Now, Durbin says his office is hearing from whistle-blowers from within the Marion VA hospital; they claim they had warned administrators for some time that Veizaga-Mendez was dangerous to patients. "The allegations include not just incompetent administration, but the destruction of medical records and the changing of patient records," Durbin said. "That, I believe, is criminal."

Durbin wants the U.S. attorney's office for the Southern District of Illinois to investigate.

Hospital Under Scrutiny

A spokeswoman for the Marion VA Medical Center said she could not comment on those allegations. Community Affairs Officer Becca Shinneman confirms there are several investigations underway, including one by the VA's inspector general. "They're investigating deaths. They're investigating processes within our facility," she said. "They're looking at maybe personnel, training. They're looking into the building, everything."

Shinneman says the hospital has experienced a significant increase in the rate of "negative outcomes" from surgeries, including the post-operative patient mortality rate. As a result, since Aug. 31, all in-patient surgeries at the hospital have been suspended. She adds that "the hospital's director, the chief of staff, the chief of surgery, and another top official have been placed on administrative leave" while the investigation proceeds.

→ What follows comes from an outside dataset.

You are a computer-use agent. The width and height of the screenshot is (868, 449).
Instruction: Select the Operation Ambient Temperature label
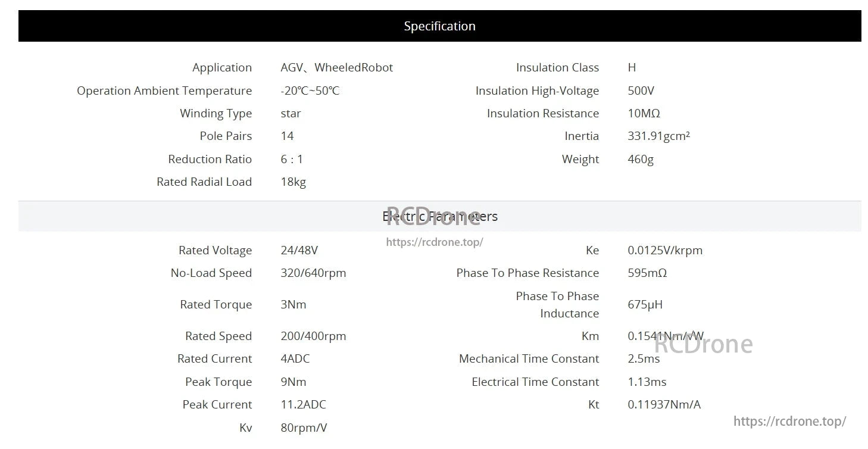[x=164, y=91]

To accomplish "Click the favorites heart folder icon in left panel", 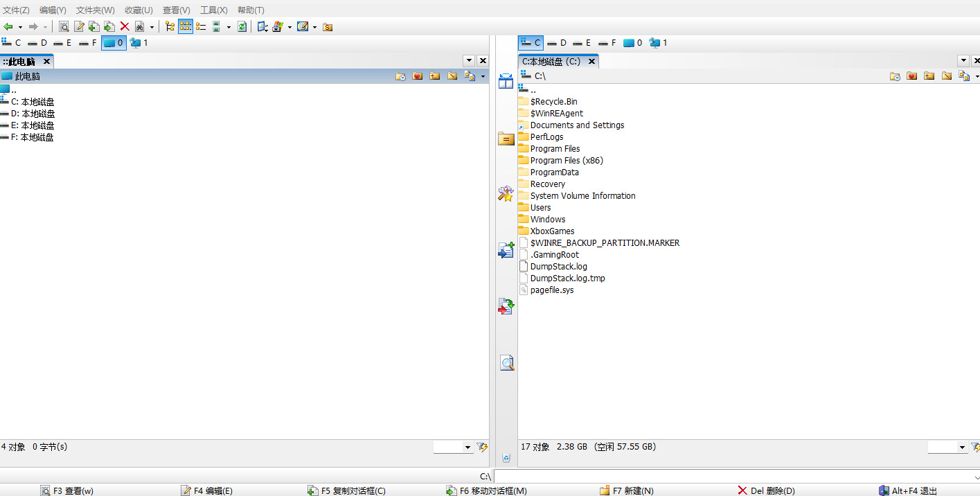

The Senate Committee on Veterans Affairs will hold a hearing in Washington on Tuesday on the Marion VA hospital's recent problems and on broader concerns about the medical hiring and quality-control practices within the entire VA.

A second doctor at Marion has been suspended after it was discovered that he, too, had faced disciplinary action in another state. Some fear there could be other doctors with troubled pasts working in VA hospitals across the country.